Tiktok DS Interview Questions
Company: TikTok
Role: Data Scientist
Category: Data Manipulation (SQL/Python)
Difficulty: Medium
Interview Round: Technical Screen
Scenario:
You are provided with two tables: `minute_streamed` and `minute_viewed`. The `minute_streamed` table records each minute of streaming activity, while the `minute_viewed` table records each minute of viewer activity.

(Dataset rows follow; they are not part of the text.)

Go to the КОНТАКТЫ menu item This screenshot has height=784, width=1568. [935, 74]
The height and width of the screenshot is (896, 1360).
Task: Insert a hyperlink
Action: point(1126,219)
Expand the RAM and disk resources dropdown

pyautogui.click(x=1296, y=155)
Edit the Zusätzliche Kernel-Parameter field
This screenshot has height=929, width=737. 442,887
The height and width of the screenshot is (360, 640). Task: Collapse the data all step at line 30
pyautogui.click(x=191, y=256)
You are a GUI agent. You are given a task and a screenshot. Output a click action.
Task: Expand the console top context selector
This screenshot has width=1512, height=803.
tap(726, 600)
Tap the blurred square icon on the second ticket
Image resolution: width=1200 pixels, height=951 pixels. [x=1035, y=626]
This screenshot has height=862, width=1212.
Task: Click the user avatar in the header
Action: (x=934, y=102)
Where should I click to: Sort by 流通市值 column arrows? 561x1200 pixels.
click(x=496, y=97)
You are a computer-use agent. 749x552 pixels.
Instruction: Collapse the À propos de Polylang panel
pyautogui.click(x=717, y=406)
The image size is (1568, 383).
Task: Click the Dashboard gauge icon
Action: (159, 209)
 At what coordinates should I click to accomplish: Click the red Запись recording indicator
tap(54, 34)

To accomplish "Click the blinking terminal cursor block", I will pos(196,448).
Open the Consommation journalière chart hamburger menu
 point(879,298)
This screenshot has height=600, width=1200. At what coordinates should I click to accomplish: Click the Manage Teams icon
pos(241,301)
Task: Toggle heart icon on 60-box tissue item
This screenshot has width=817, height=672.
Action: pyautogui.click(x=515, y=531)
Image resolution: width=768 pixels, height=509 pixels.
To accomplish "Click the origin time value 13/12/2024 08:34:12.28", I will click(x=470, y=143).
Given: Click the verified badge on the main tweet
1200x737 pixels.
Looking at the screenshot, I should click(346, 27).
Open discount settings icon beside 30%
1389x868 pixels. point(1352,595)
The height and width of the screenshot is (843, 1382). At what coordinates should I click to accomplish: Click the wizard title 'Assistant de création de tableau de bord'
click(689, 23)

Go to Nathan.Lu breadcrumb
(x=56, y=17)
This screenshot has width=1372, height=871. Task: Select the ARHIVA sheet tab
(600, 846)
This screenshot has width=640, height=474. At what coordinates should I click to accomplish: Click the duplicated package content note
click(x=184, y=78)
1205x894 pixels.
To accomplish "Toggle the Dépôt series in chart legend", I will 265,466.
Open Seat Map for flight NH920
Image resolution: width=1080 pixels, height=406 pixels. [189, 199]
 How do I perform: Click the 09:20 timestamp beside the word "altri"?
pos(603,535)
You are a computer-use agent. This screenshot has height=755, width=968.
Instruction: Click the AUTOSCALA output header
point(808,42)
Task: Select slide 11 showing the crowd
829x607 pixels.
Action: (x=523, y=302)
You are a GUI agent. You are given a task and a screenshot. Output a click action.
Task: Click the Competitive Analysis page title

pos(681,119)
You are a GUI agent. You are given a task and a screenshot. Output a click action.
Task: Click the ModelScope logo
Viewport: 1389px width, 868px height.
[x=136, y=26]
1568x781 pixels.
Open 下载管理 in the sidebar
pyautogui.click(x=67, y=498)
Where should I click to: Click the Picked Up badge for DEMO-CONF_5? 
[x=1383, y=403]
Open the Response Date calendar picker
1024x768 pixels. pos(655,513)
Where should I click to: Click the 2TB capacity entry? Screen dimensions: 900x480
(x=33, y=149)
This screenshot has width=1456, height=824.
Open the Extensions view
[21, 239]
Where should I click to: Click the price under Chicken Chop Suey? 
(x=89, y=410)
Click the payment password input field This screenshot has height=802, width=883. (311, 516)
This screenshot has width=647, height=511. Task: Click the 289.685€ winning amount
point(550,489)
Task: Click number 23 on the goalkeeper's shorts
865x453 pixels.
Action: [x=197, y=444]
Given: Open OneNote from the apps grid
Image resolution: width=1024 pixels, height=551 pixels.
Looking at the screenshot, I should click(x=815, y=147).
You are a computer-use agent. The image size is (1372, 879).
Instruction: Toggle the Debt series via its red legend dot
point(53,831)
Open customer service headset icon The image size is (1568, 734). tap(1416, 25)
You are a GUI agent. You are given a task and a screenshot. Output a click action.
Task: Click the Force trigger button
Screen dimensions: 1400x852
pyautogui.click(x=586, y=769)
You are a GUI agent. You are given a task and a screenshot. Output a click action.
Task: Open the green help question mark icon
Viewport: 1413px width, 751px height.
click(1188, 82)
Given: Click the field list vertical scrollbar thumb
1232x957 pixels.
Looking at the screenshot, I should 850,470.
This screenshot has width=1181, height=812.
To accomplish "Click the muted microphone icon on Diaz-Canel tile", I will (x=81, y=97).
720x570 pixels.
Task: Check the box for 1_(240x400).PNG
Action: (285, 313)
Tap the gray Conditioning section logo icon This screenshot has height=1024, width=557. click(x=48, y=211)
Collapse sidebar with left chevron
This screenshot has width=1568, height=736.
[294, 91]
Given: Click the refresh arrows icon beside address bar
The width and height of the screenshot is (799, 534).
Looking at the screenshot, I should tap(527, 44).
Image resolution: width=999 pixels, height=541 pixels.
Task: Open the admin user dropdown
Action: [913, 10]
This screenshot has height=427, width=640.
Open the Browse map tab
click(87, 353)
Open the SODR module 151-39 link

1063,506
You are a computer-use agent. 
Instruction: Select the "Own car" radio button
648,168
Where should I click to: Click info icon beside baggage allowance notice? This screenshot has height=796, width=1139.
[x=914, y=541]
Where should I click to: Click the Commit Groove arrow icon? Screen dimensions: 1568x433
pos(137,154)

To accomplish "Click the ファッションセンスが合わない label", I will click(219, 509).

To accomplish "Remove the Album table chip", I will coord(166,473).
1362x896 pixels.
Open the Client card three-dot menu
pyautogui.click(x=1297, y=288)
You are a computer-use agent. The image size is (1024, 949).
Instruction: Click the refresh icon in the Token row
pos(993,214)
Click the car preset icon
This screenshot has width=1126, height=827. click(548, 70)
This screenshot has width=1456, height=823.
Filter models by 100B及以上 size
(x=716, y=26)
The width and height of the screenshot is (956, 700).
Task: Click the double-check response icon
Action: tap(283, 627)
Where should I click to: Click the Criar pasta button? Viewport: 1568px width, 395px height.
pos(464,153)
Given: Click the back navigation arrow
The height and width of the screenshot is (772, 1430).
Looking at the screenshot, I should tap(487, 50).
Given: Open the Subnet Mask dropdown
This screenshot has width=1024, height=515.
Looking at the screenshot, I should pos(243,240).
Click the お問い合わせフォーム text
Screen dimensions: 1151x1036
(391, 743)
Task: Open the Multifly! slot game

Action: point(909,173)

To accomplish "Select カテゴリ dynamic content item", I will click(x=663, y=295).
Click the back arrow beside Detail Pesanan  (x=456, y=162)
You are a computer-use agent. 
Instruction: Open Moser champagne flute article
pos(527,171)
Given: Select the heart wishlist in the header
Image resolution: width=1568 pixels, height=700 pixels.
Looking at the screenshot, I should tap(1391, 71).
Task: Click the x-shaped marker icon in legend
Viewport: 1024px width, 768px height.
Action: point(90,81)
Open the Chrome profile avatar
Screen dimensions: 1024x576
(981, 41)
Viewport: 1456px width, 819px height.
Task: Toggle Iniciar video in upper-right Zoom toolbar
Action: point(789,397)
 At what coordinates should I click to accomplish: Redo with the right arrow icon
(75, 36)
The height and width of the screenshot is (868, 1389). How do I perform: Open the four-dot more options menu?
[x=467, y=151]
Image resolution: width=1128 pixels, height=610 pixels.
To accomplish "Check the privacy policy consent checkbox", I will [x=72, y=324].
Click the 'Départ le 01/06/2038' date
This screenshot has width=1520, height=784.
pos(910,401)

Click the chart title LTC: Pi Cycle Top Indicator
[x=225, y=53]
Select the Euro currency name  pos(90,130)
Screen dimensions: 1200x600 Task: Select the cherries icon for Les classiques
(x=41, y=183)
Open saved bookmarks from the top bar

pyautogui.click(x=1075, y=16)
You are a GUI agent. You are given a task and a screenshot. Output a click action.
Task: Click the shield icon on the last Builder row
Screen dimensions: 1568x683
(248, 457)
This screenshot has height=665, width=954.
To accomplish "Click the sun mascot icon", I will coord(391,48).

`minute_streamed` table structure:
+---------------------+-------------------+----------+--------------------+
| time_minute | streamer_username | category | concurrent_viewers |
+---------------------+-------------------+----------+--------------------+
| 2020-03-19 13:00:00 | aaa | TTBHGD | 133 |
| 2020-03-19 13:01:00 | aaa | TTBHGD | 45 |
| 2020-03-20 21:01:00 | bbb | VGDH | 129 |
| 2020-03-30 22:15:00 | bbb | CCVF | 17 |
+---------------------+-------------------+----------+--------------------+
`minute_viewed` table structure:
+---------------------+-----------------+----------------+-------------------+
| time_minute | viewer_username | viewer_country | streamer_username |
+---------------------+-----------------+----------------+-------------------+
| 2020-03-19 13:00:00 | ccc | US | aaa |
| 2020-03-19 13:01:00 | ccc | US | aaa |
| 2020-03-20 21:01:00 | ddd | JP | aaa |
| 2020-03-30 22:15:00 | ddd | JP | aaa |
+---------------------+-----------------+----------------+-------------------+
Questions:
Q1: Calculate the total streamed hours for each month.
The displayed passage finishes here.